Re: how many rows can one partion key hold?
As a general, rough guideline, I would suggest that a partition be kept down to thousands or tens of thousands of rows, probably not more than 100K rows per partition, and physical size kept to tens of thousands to hundreds of thousands or maybe a few megabytes or ten megabytes maximum per partition. So, a partition with millions of rows or tens of megabytes is probably going to stress Cassandra too heavily. Of course, all of this depends on your actual data model and your actual data values and your actual access patterns. For example, if each row might be very large blobs, then a fewer number of rows would be warranted. Or if each row is very tiny, maybe even using compact storage, then a much larger row count is feasible. And if you are doing heavy updates, then tombstone generation and compaction become issues, that would argue for a smaller partition size. And if you tend to do a lot of repair, you want to keep your row count per partition down, but not too tiny. Moderation is the message - avoid the extremes, both too large and too small. This is not a matter of absolute limits per se, but common sense and operational efficiency. And unfortunately performance and capacity of Cassandra are highly non-linear, as are the values of most data, so exact prediction of size and performance, particularly Java heap pressure are quite unpredictable and require a proof of concept even to determine rough recommendations for your specific app. -- Jack Krupansky On Fri, Feb 27, 2015 at 1:44 AM, wateray wate...@163.com wrote: Hi all, My team is using Cassandra as our database. We have one question as below. As we know, the row with the some partition key will be stored in the some node. But how many rows can one partition key hold? What is it depend on? The node's volume or partition data size or partition rows size(the number of rows)? When one partition's data is extreme large, the write/read will slow? Can anyone show me some exist usecases. thanks!

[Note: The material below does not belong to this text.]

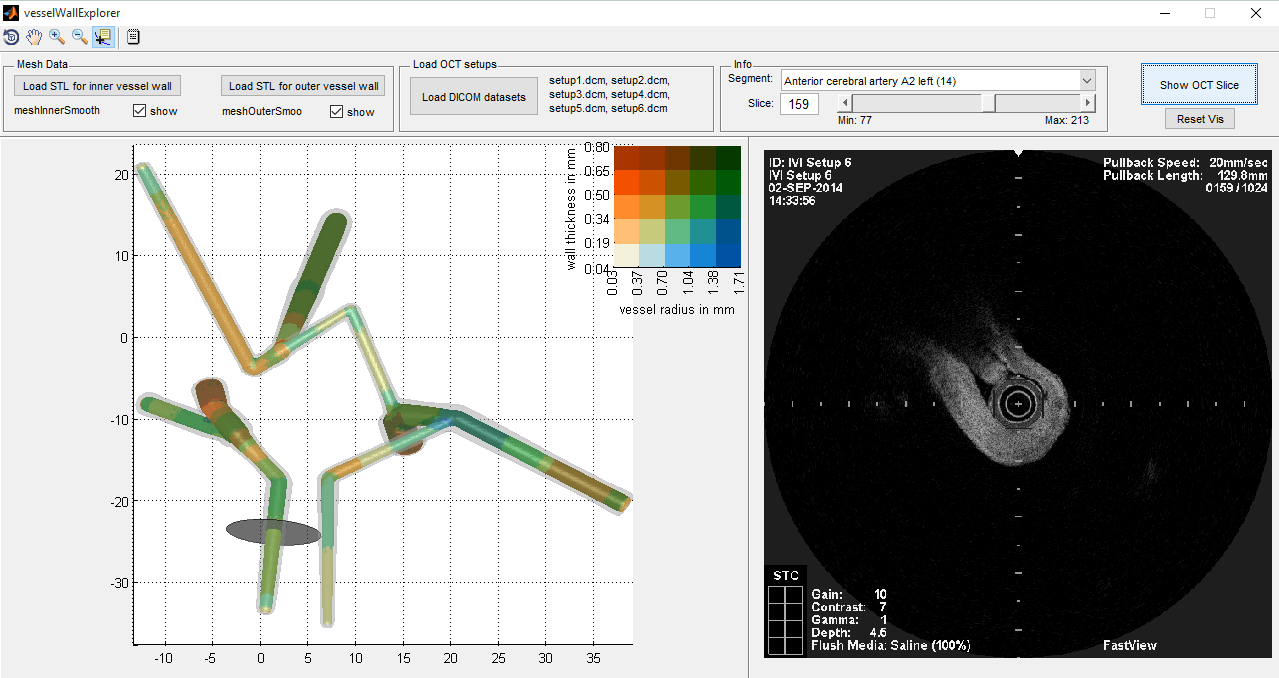Screen dimensions: 1279x678
Task: Uncheck show for outer vessel mesh
Action: [x=337, y=111]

Re: how many rows can one partion key hold?
you might want to read here http://wiki.apache.org/cassandra/CassandraLimitations jason On Fri, Feb 27, 2015 at 2:44 PM, wateray wate...@163.com wrote: Hi all, My team is using Cassandra as our database. We have one question as below. As we know, the row with the some partition key will be stored in the some node. But how many rows can one partition key hold? What is it depend on? The node's volume or partition data size or partition rows size(the number of rows)? When one partition's data is extreme large, the write/read will slow? Can anyone show me some exist usecases. thanks!
Re: how many rows can one partion key hold?
Also, note that repairs will be slower for larger rows and AFAIK also require slightly more memory. Also, to avoid many tombstones it could be worth to consider bucketing your partitions by time. Cheers, Jens On Fri, Feb 27, 2015 at 7:44 AM, wateray wate...@163.com wrote: Hi all, My team is using Cassandra as our database. We have one question as below. As we know, the row with the some partition key will be stored in the some node. But how many rows can one partition key hold? What is it depend on? The node's volume or partition data size or partition rows size(the number of rows)? When one partition's data is extreme large, the write/read will slow? Can anyone show me some exist usecases. thanks! -- Jens Rantil Backend engineer Tink AB Email: jens.ran...@tink.se Phone: +46 708 84 18 32 Web: www.tink.se Facebook https://www.facebook.com/#!/tink.se Linkedin http://www.linkedin.com/company/2735919?trk=vsrp_companies_res_phototrkInfo=VSRPsearchId%3A1057023381369207406670%2CVSRPtargetId%3A2735919%2CVSRPcmpt%3Aprimary Twitter https://twitter.com/tink
Re: how many rows can one partion key hold?
When one partition's data is extreme large, the write/read will slow? This is actually a good question, If a partition has near 2 billion rows, will writes or reads get too slow? My understanding is it shouldn't, as data is indexed inside a partition and when you read or write you are doing a binary search, so it should take log (n) time for the operation. However, my practical experience tells me it can be a problem depending on the number of reads you do and how you do them. It your binary search takes 2 more steps, but for 1 billion reads, it could be considerably slow. Also, this search could be done on disk, as it depends a lot on how your cache is configured. Having a small amount per partition could be a Cassandra anti-pattern though, mainly if your reads can go across many partitions. I think there is no correct answer here, it depends on your data and on your application, IMHO. -Marcelo From: user@cassandra.apache.org Subject: Re: how many rows can one partion key hold? you might want to read here http://wiki.apache.org/cassandra/CassandraLimitations jason On Fri, Feb 27, 2015 at 2:44 PM, wateray wate...@163.com wrote: Hi all, My team is using Cassandra as our database. We have one question as below. As we know, the row with the some partition key will be stored in the some node. But how many rows can one partition key hold? What is it depend on? The node's volume or partition data size or partition rows size(the number of rows)? When one partition's data is extreme large, the write/read will slow? Can anyone show me some exist usecases. thanks!